Lalu beredar nama 15 daerah yang punya simpanan terbesar. Yaitu paling tinggi DKI Jakarta Rp14,68 triliun, menyusul Jatim Rp6,84 triliun, Kota Banjarbaru Rp5,17 triliun, Kaltara Rp4,7 triliun dan Jabar Rp4,17 triliun. Ada juga masuk Kabupaten Kutai Barat di urutan ke-7 dengan simpanan Rp3,2 triliun.

Nama Provinsi Kaltim sepertinya tidak ada dalam kelompok 15 besar? Tapi belakangan Kaltara melakukan klarifikasi. Menurut Kepala Badan Keuangan dan Aset Daerah (BPKAD) Kaltara, Denny Harianto, angka Rp4,7 triliun adalah angka di Kaltim bukan di provinsinya.

Meski protes pemangkasan TKD, para gubernur tetap minta selfie dengan Menkeu.(Ist)
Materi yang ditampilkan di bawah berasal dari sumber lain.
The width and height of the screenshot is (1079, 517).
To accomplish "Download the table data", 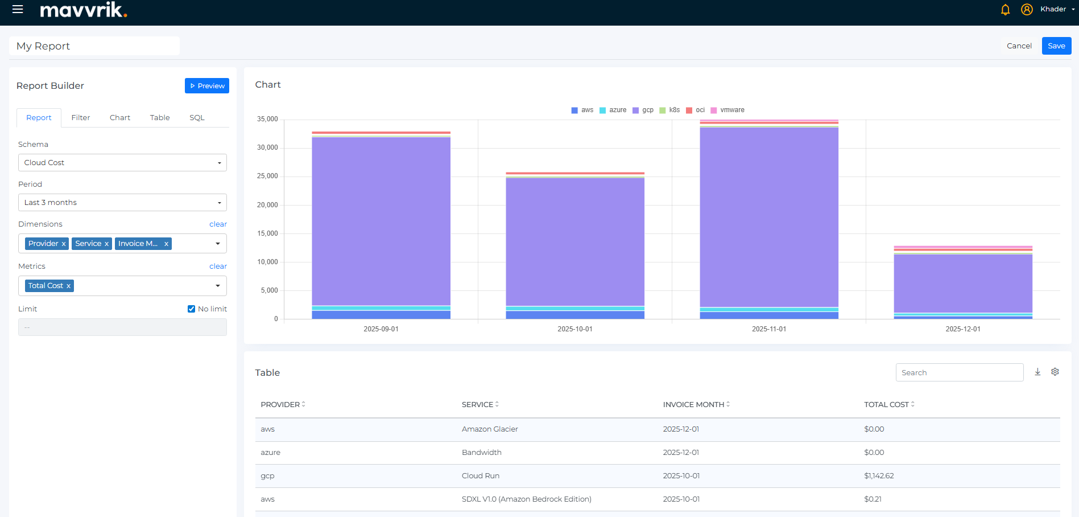I will coord(1037,372).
Sementara itu Menteri Dalam Negeri Tito Karnavian dalam Rapat Koordinasi Pengendalian Inflasi Daerah, Senin (20/10) lalu mengungkapkanbahwa dana milik Pemda yang tersimpan di perbankan per  17 September 2025 tercatat Rp215 triliun.

Dari total dana tersebut,  simpanan pemerintah provinsi mencapai Rp64,95 trilliun, pemerintah kabupaten Rp119,92 triliun dan pemerintah kota Rp30,13 triliun.

Di tingkat provinsi yang terbesar adalah DKI Jakarta Rp19,48 triliun, menyusul Jawa Timur Rp5,79 triliun dan Kalimantan Selatan Rp5,3 triliun.

Kemudian Provinsi Kaltim sebesar Rp4,96 triliun (hampir Rp5 triliun), Jawa Barat Rp2,67 triliun, Sumatera Utara Rp2,08 triliun, Sumatera Selatan Rp1,86 triliun dan Kalimantan Barat Rp1,69 triliun.

Sejauh ini kita belum mendengar penjelasan resmi dari Pemprov Kaltim. Apakah angka Rp4,7 triliun atau Rp4,96 triliun memang dana APBD Kaltim yang tersimpan di bank. Apakah hanya di Bankaltimtara atau ada di bank lain. Lalu bagaimana perincian dan penjelasannya?

Menurut Mendagri, dana daerah yang mengendap di perbankan itu mencerminkan serapan belanja Pemda yang baru mencapai Rp802,41 triliun, kurang dari 80 persen dari total pagu atau alokasi APBD Rp1.017,42 triliun per 17 Okober 2025.

Data Bank Indonesia dengan data Kemendagri tampaknya ada yang berbeda. Data BI lebih besar Rp18 triliun.  Purbaya tidak tinggal diam. Dia minta diusut apakah kesalahan pencatatan atau ada penggunaan dana yang belum jelas. Sementara DPR berencana akan memanggil kedua menteri itu untuk memperjelas terjadinya perbedaan data tersebut.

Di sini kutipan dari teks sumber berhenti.